This is work towards Nisha and Joshua's talk for KubeCon NA 2019: https://kccncna19.sched.com/event/Uaas/linux-distribution-build-tools-for-custom-container-images-nisha-kumar-joshua-lock-vmware

Motivation

  • The current way of building container images with Dockerfiles is not declarative or repeatable, creates bloated container images, produces a large attack surface, and is difficult if not impossible to meet open source legal compliance obligations.
  • OS suppliers are able to build container filesystems using declarative and repeatable methods that address all of these issues (somewhat). However, a normal dev doesn't have the kind of time or resources required to make such filesystems using the existing tools.
  • But an app developer is not an OSV.

Some Observations

  • "Deduplication" is a marketed plus for using CoW filesystems. Building on top of these filesystems saves CPU time and memory. However, the image itself is large. There is no "deduplication" when it comes to distributing the images.
  • Typical pattern for building an app is
    1. Choose appropriate/smallest SDK/Framework container image
    2. Choose appropriate/smallest deploy container if applicable
    3. Find steps to "make it work"
    4. Copy steps into Dockerfile
    5. Build and deploy.
  • Kinds of container images
    1. Dev OS
    2. SDK/Framework on top of Dev OS
    3. Runtime OS for SDK/Framework

List of tools

  • Nixery
  • Guix
  • Buildroot
  • Debos
  • Yocto Project

Factors to Consider

When comparing image construction tools the following factors are worth bearing in mind, each of which is desirable for an image creation tool (Note: no consideration has been given to weighting of factors at this time, the following list is unordered):

  • repeatable/reproducible: given the same inputs an equivalent container image should be produced (ideally this would be binary reproducible, but we'll settle for repeatable as a baseline).

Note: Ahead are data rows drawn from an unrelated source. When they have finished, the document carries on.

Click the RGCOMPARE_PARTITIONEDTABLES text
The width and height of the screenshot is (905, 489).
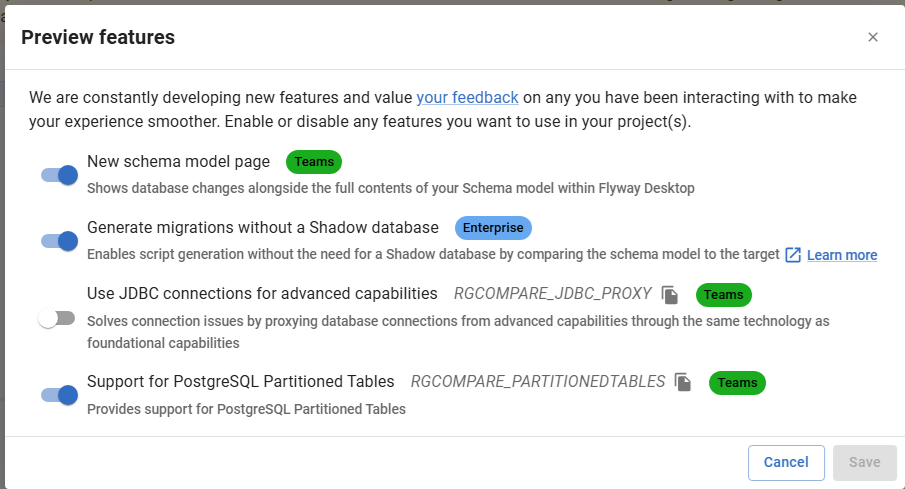click(x=537, y=382)
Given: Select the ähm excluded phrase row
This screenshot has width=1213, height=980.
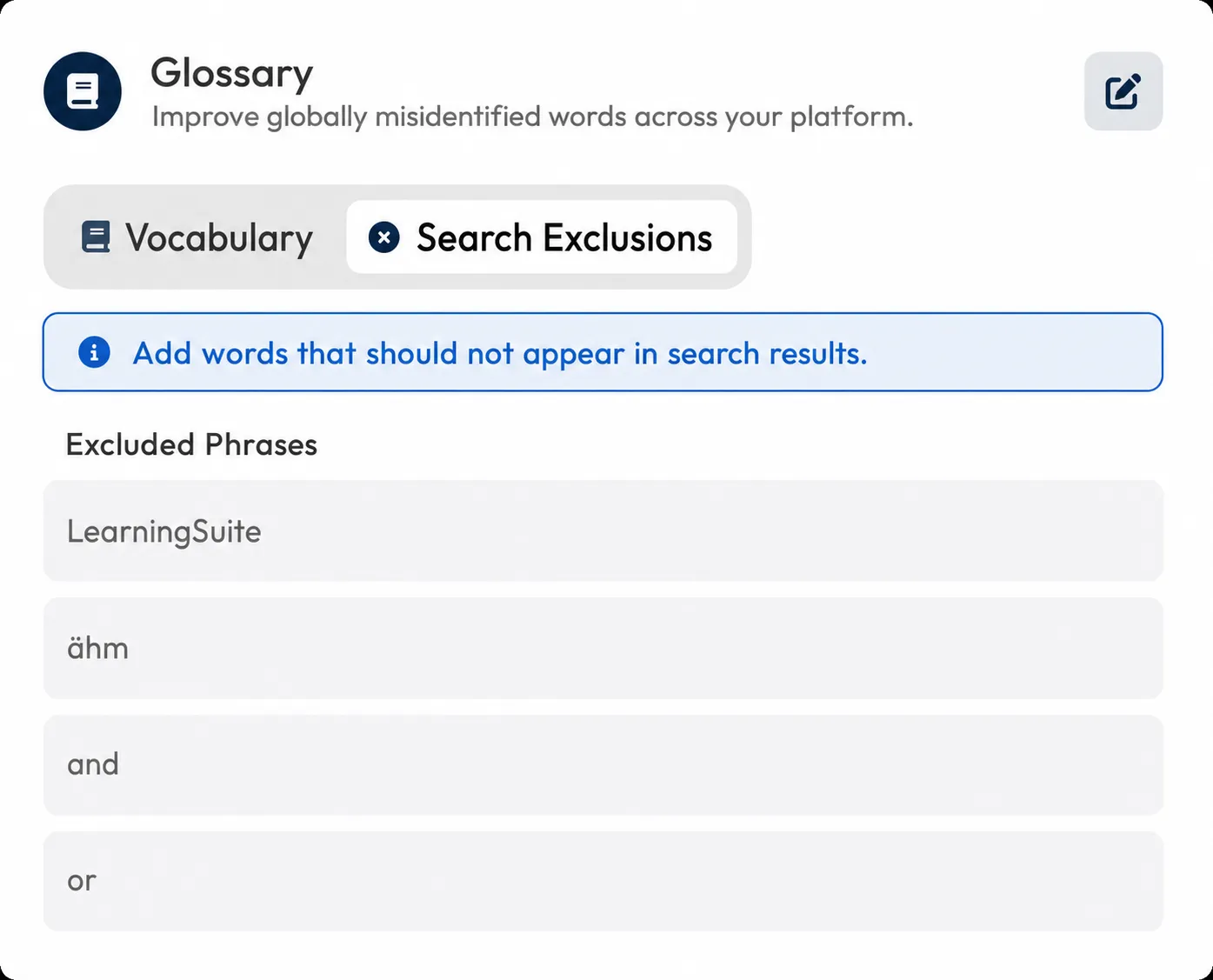Looking at the screenshot, I should click(x=603, y=648).
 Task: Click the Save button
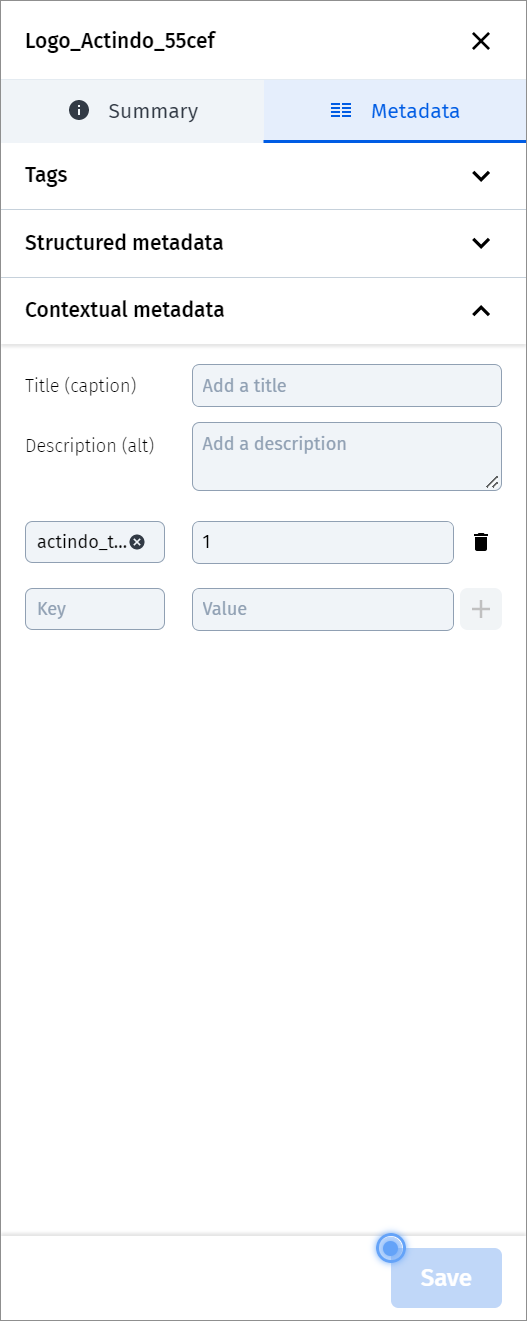[446, 1278]
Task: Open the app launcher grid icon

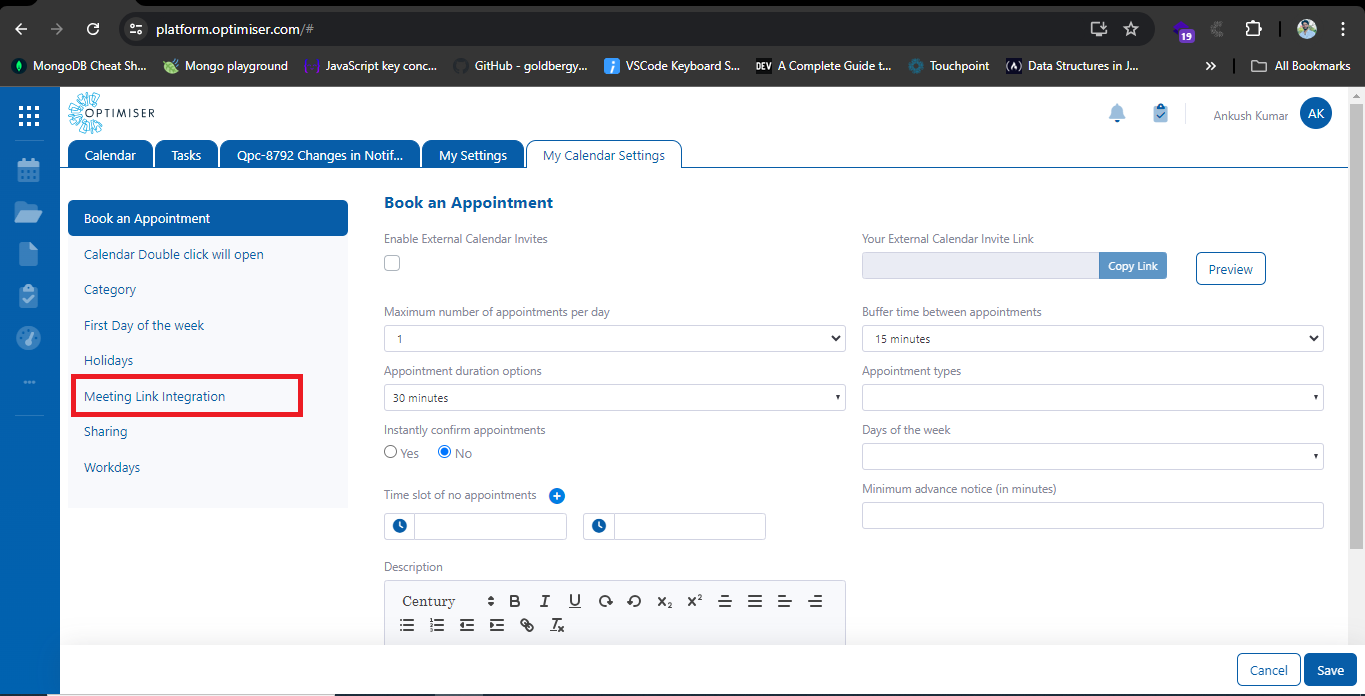Action: tap(29, 115)
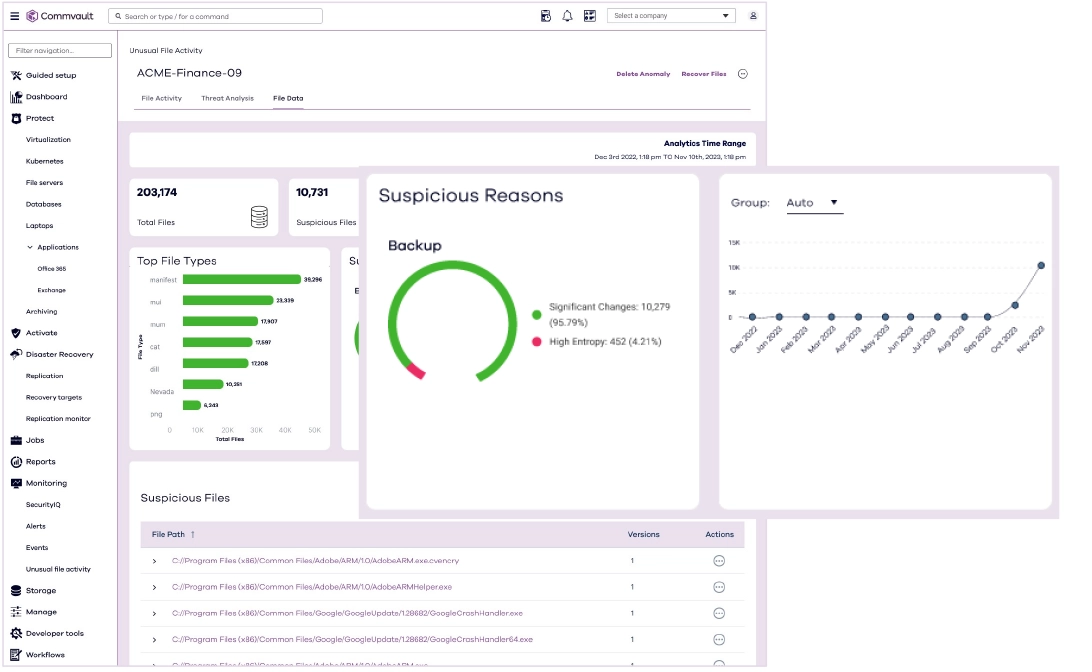Click the more options icon beside Recover Files
1092x672 pixels.
click(742, 74)
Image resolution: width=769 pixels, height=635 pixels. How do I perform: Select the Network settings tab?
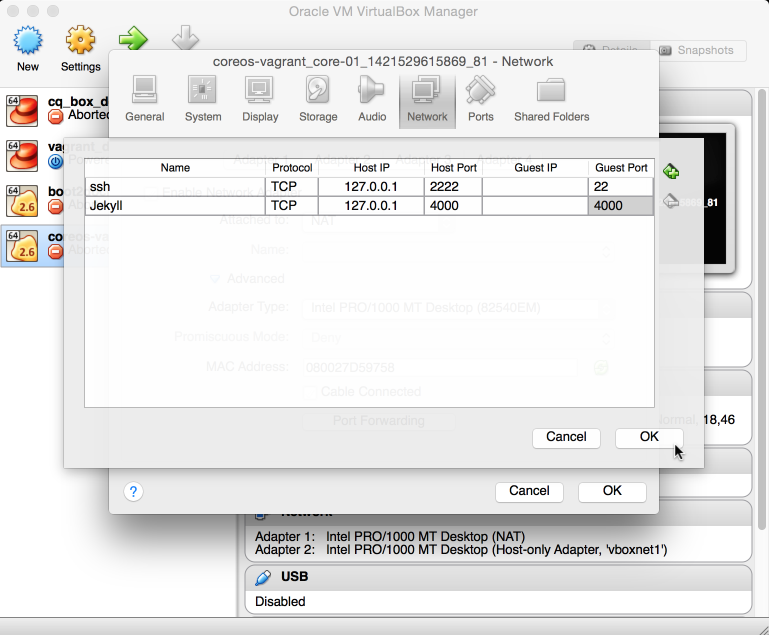(427, 100)
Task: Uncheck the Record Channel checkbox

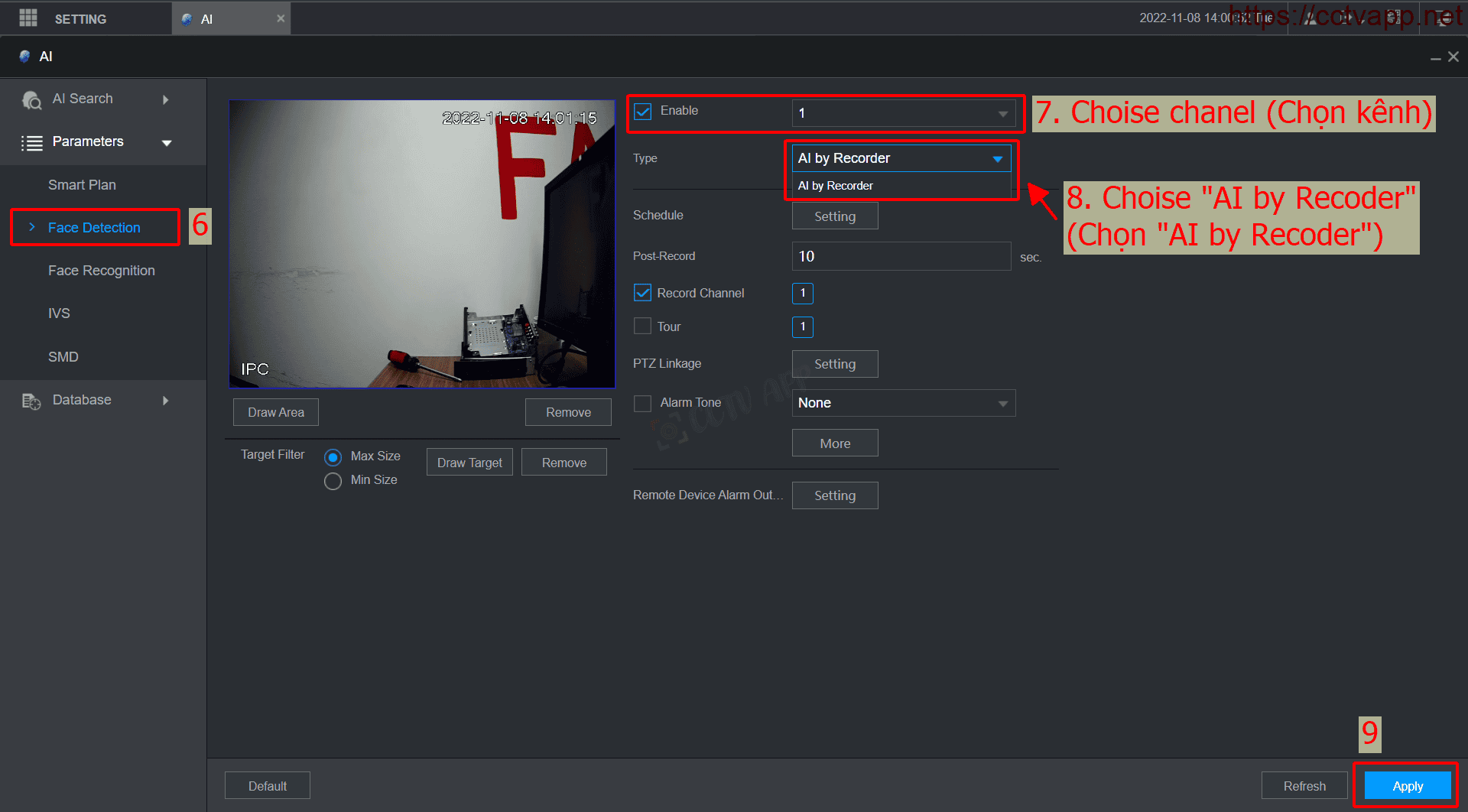Action: (x=643, y=293)
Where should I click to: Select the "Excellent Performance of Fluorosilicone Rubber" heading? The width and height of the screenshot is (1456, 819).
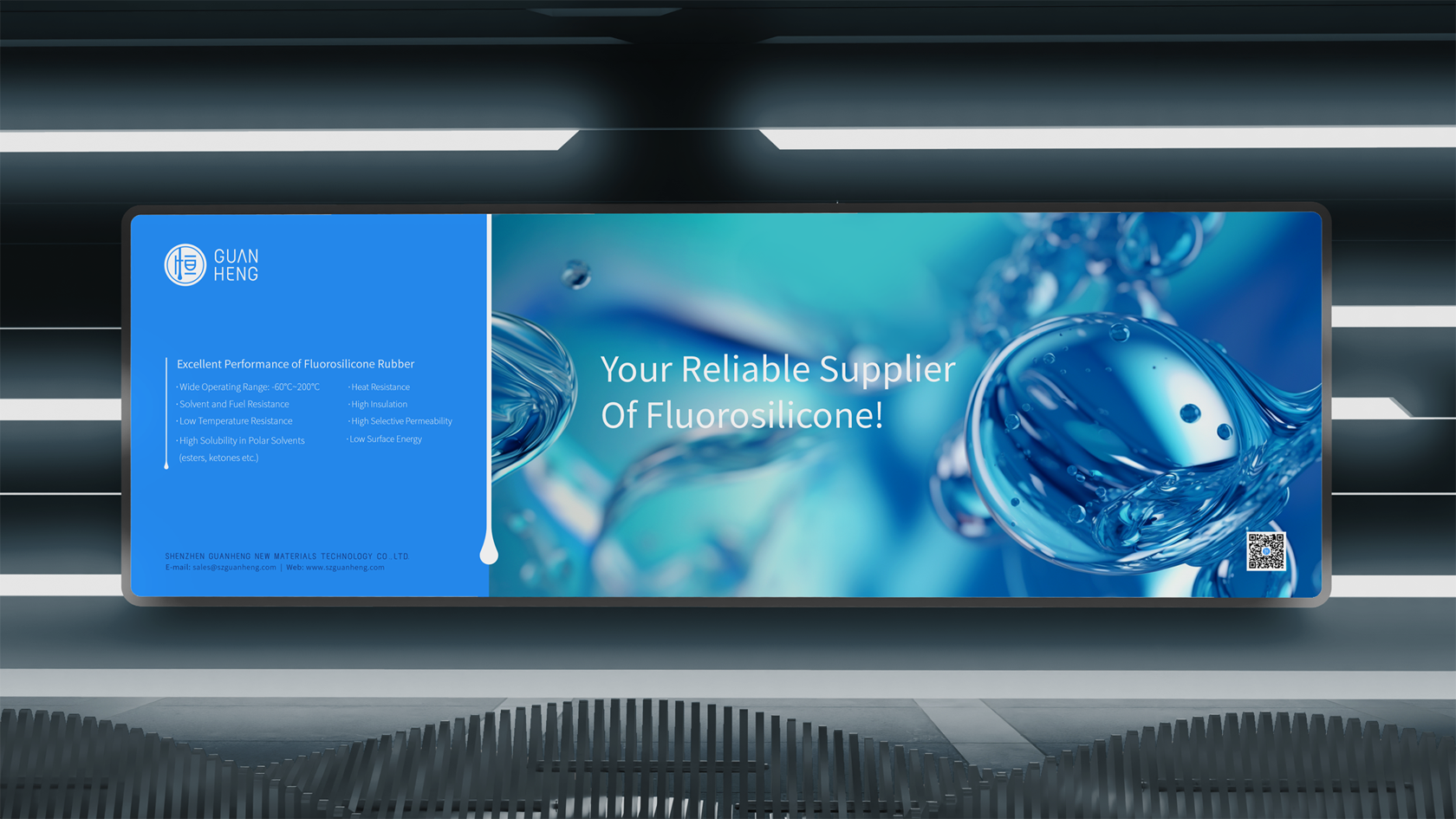click(x=296, y=364)
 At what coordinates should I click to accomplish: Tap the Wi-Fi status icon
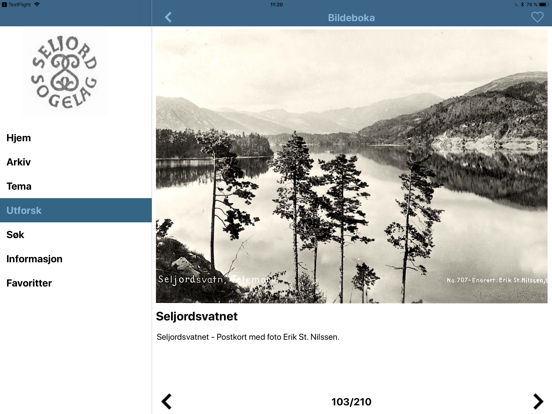[x=37, y=5]
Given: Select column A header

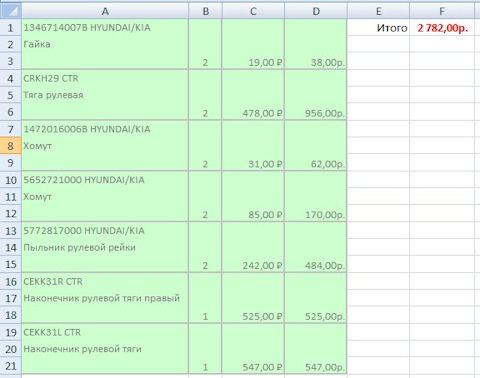Looking at the screenshot, I should click(105, 11).
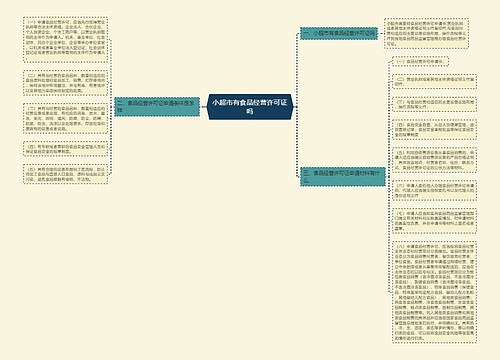The width and height of the screenshot is (500, 360).
Task: Select the third left subnode about business equipment
Action: (65, 118)
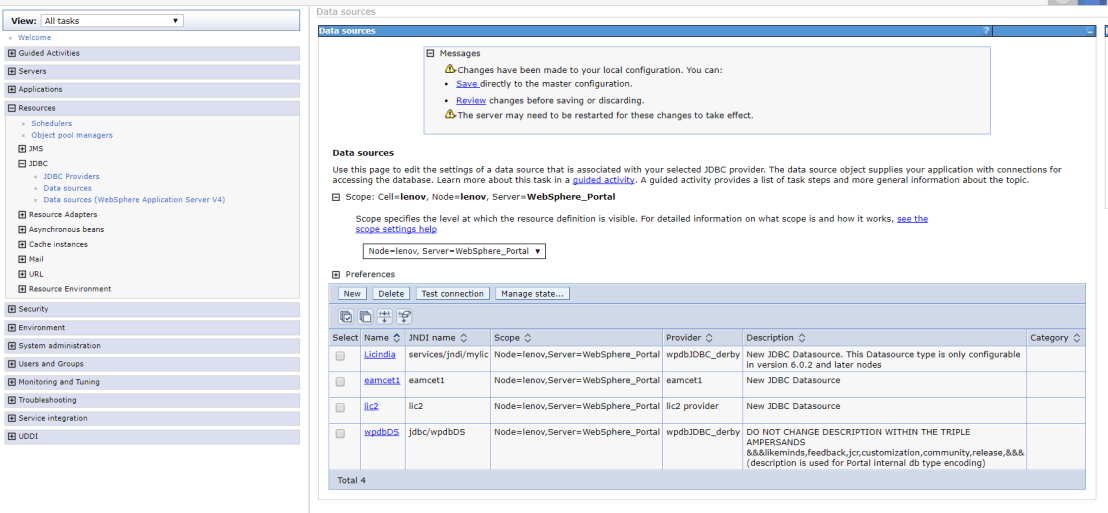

This requires deterministic behaviour throughout the system - minimal to no network calls, deterministic order of operations, etc.
  • easy to use: we posit that part of the success of Dockerfiles, and a difficulty in trying to advocate for an alternative means of container image construction, is the ease with which results can be produced and iterated on, largely through inference from the broad range of (often bad) examples.
  • broad content availability: Docker container images can draw from a wide corpus of content - through layering on existing images which have the desired content, using Linux distribution base images and their package archives, and the ability to run arbitrary commands in the container being produced - it's possible to add any conceivable content. For a solution to appeal to potential users it must be able to offer a large corpus of available content.
  • fast: construction of an image from a Dockerfile isn't noticeable slower than performing the same operations in the host environment, hence the proliferation of containers as a development tool. A solution must be able to build in comparable time to win mindshare from potential users.

slow builds

  • tractable: a typical Dockerfile often fits in a single editor window (80chars wide and 25 chars high, of course) and through brevity and leveraging existing knowledge is easy to reason about - "all" the reader need understand is the package manager primitives used and (usually, though disagreeably) the language-framework ecosystem of the content application. Any solution that would compete with a Dockerfile should also be tractable.
  • rootless: images should be able to be built as an unprivileged user. Even better building an image should not require an setuid binary.
  • hermetic: image builds should be isolated from each other and the host OS.
  • minimal: in an ideal world a container image would contain just enough of the Operating System (jeOS) to run its target workload, and no more.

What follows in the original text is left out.